### [SUPPLIED TEXT]
========

17                        Moreover, in United States v. Shanks, 97 F.3d 977, 978-79 (7th Cir. 1996), another case in which the defendant sought Fourth Amendment protection, this time for garbage placed adjacent to a public alley, the court said, “[T]he mere intonation of curtilage does not end the inquiry.”  There the court concluded that “Shanks could harbor no reasonable expectation of privacy since the garbage was essentially exposed to the public.”  Id. at 980.

18                        Finally, in State v. Yakes, 226 Wis. 2d 425, 433, 595 N.W.2d 108 (Ct. App. 1999), a garbage case recently decided, we held that the defendant did not have a reasonable expectation of privacy in a dumpster that was in a commercial area because the area was open to the public and the defendant took no steps to privatize the area.  Yakes differs from this case because the dumpster was in a commercial area.  But Yakes is nonetheless instructive because both residential and commercial property are protected from unreasonable searches and seizures by the Fourth Amendment.  Lundeen v. Dep’t of Agric., Trade & Consumer Prot., 189 Wis. 2d 255, 261, 525 N.W.2d 758 (Ct. App. 1994).  The following excerpt from Yakes, 226 Wis. 2d at 430, demonstrates that the modern trend is to analyze such cases under the approach urged by Sigarroa:

Whether a warrantless search and seizure of garbage is constitutionally reasonable depends on whether the defendant had a legitimate expectation of privacy in the garbage.  [See California v. Greenwood, 486 U.S. 35, 39 (1988).]  There are two prongs to this determination.  See State v. Rewolinski, 159 Wis. 2d 1, 13, 464 N.W.2d 401, 405 (1990).  The first question is whether the individual challenging the search had a subjective expectation of privacy.  See id.  The second question is whether that expectation of privacy is one which society is prepared to recognize as legitimate.  See id.  In other words, the defendant must show that he or she had a subjective expectation of privacy that was objectively reasonable.  [See Greenwood, 486 U.S. at 39-40.]  (Footnotes omitted.)

========

### [EXTRACTED DATA]
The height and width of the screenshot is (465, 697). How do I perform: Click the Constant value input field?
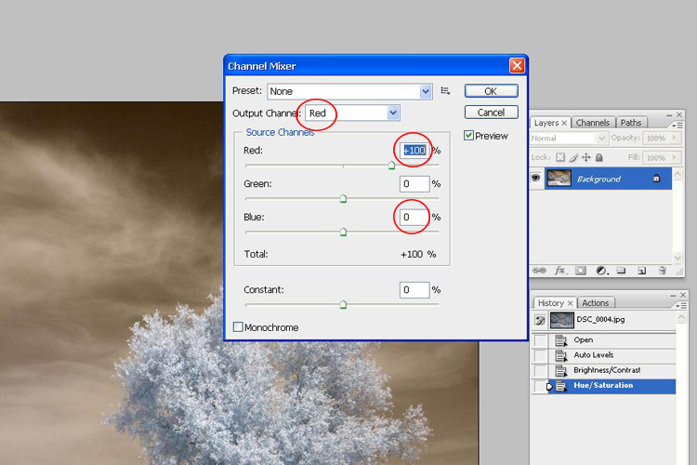414,290
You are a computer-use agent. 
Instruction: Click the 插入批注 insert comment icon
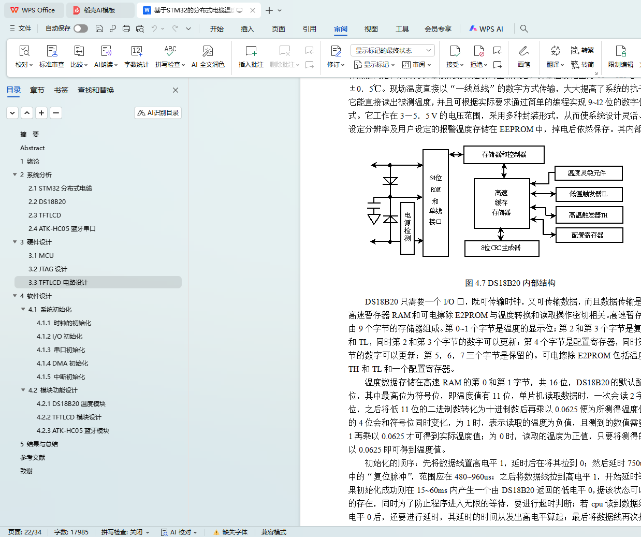251,51
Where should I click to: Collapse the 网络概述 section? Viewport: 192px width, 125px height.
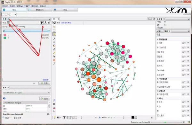(x=157, y=40)
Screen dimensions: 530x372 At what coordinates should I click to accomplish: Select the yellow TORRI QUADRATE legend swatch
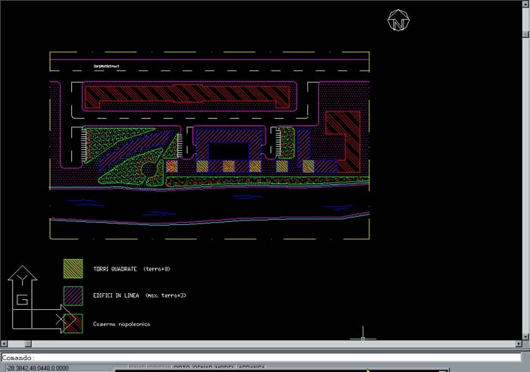pyautogui.click(x=73, y=269)
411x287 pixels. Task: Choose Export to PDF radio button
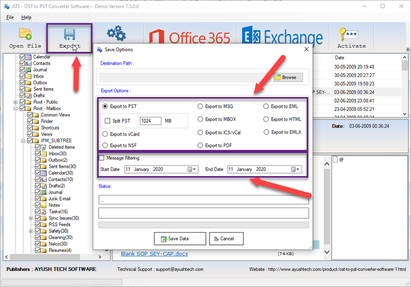pyautogui.click(x=200, y=146)
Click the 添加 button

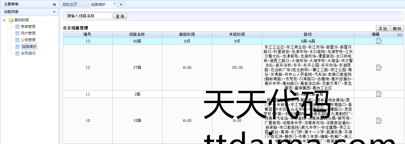point(382,28)
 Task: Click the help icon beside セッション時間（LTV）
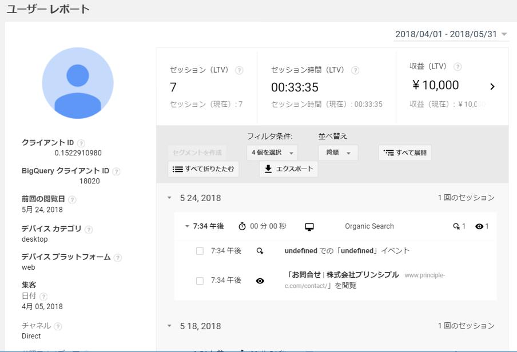pyautogui.click(x=355, y=70)
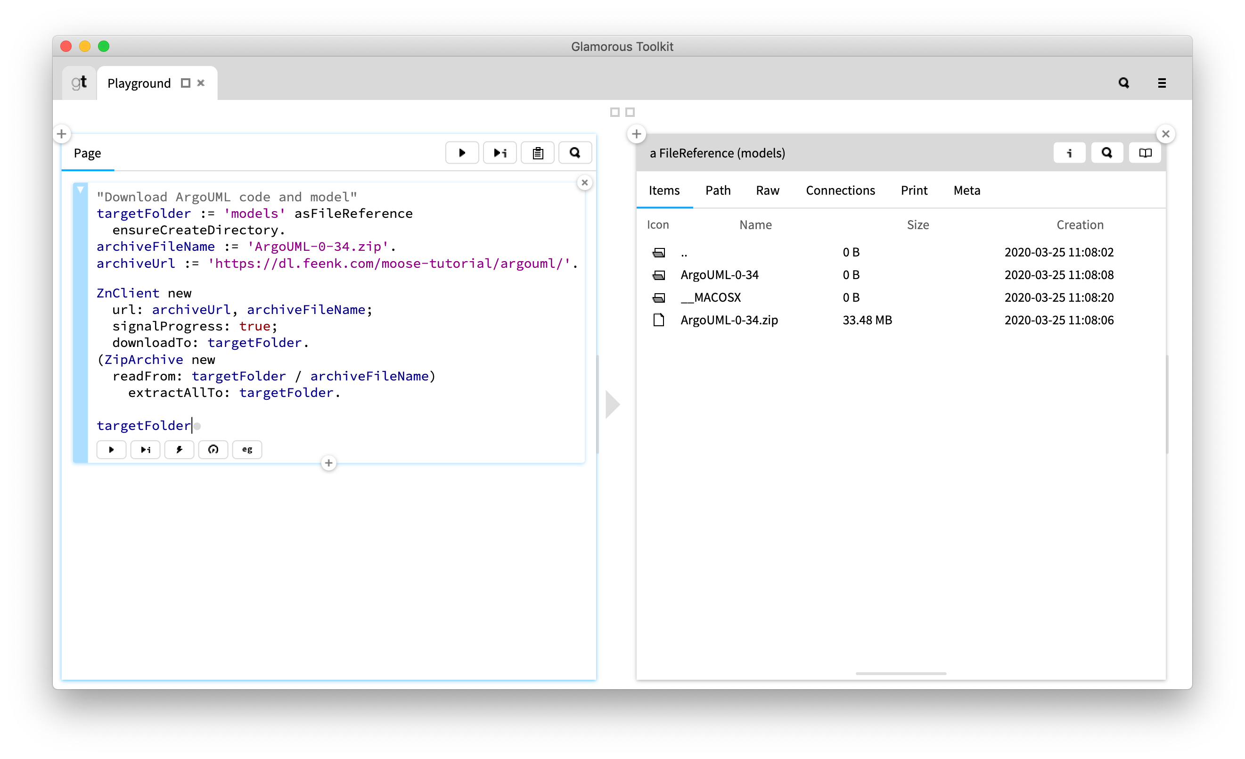1245x759 pixels.
Task: Profile the snippet with the circular profiler icon
Action: (213, 449)
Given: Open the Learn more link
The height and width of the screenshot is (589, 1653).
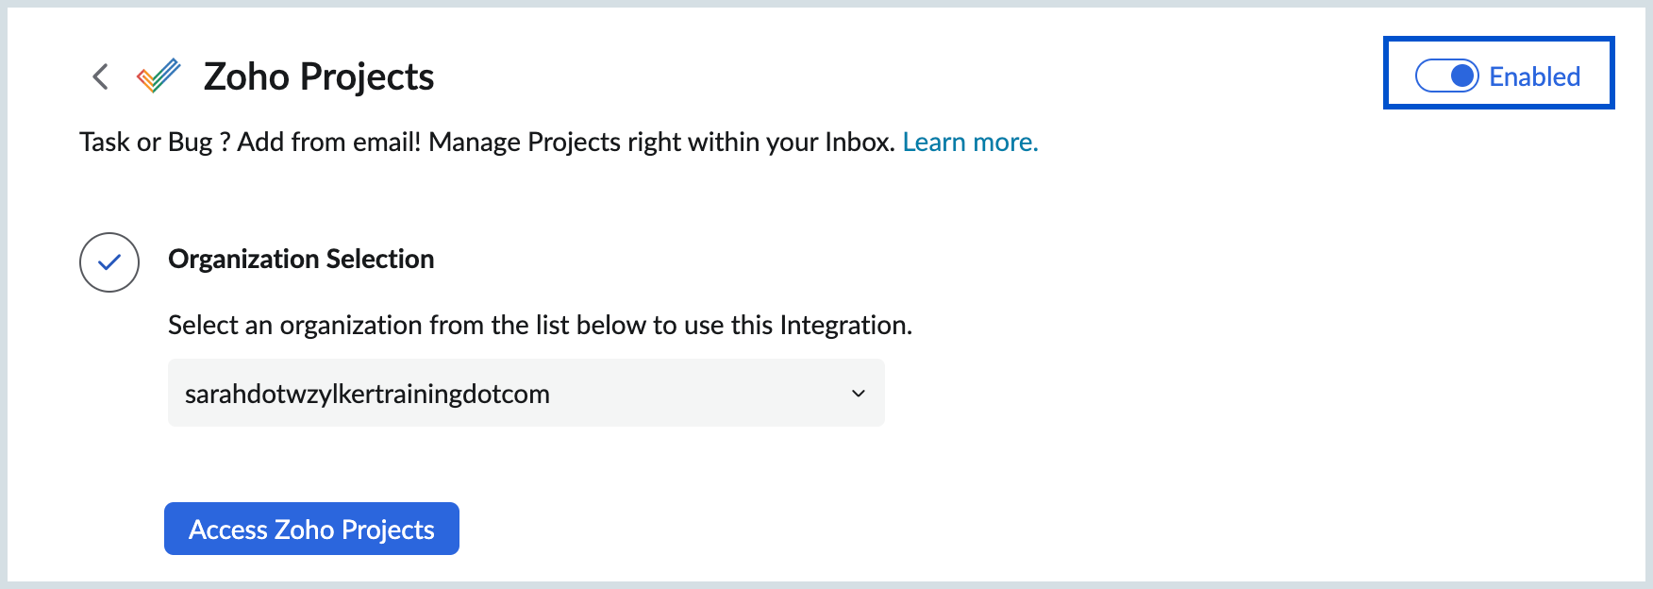Looking at the screenshot, I should click(970, 142).
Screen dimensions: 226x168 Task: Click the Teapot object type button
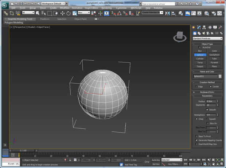[200, 66]
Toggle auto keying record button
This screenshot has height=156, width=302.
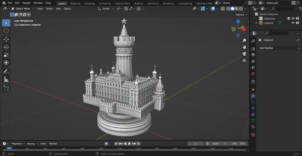tap(106, 144)
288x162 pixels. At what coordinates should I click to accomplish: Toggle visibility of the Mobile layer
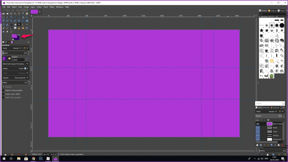258,128
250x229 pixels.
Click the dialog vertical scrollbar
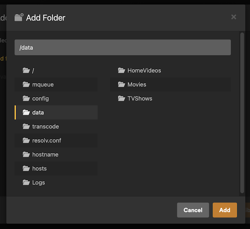click(242, 113)

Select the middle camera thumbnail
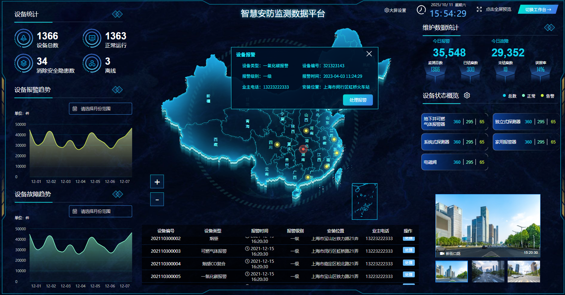(488, 272)
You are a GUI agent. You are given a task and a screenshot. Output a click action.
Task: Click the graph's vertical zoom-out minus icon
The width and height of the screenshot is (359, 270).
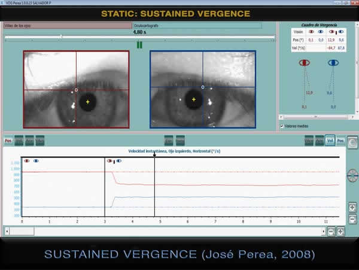352,219
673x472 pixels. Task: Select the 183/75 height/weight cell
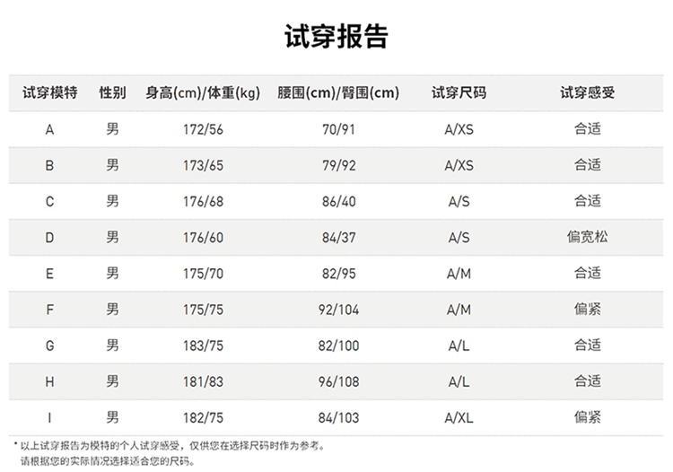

========

### [PROBLEMS TO SOLVE]
A – Do the following statements agree with the passage on garbage searches? Answer yes or no for each and quote the deciding words. (i) In Shanks, the garbage had been placed next to a public alley. (ii) The dumpster in Yakes stood in a residential area. (iii) The Yakes excerpt says the determination has two prongs.
B – Could you carry the passage on garbage searches forward from its final sentence?

### [EXPECTED RESULTS]
A –
(i) Yes: "garbage placed adjacent to a public alley"
(ii) No: "the dumpster was in a commercial area"
(iii) Yes: "There are two prongs to this determination."

B –
19                        Adhering to the development of the case law, we are persuaded that the proper analysis comes under the two-part test proposed by Sigarroa:  (1) whether the individual by his or her conduct has exhibited an actual, subjective expectation of privacy, and (2) whether that expectation is justifiable in that it is one which society will recognize as reasonable.  Stevens, 123 Wis. 2d at 316.  This is not to say that the State’s analysis is entirely off base.  We simply hold that a discussion of curtilage/open fields appropriately falls within an expectation-of-privacy analysis and is not a separate factor as the State suggests.

20                        Turning to the facts at hand, we first must determine whether Sigarroa demonstrated an actual, subjective expectation of privacy regarding the garbage he placed in the dumpster.  Sigarroa claims that the following evidence “is sufficient to demonstrate that [he] had an actual, subjective expectation of privacy in his trash”:

The apartment was rented in [Sigarroa’s] name, so there is no question that he was a resident of the apartment and has proper standing to assert his expectation of privacy.  Cf. State v. Whitrock, 161 Wis. 2d at 981.  The trash was placed in a black plastic garbage bag that was tied at the top.  The bag was placed in a dumpster on private property, well away from the road.  The trash was not set out on a curb for collection, and the only practical way to access the dumpster was to travel 173 feet down a private driveway, past a “Private Property” sign.  The dumpster had lids, and while the dumpster could be seen from the road, the trash inside could not.  On the dumpster were signs warning “[D]o not play in, on or around or occupy this container for any purpose,” and “[D]o not play on or around.”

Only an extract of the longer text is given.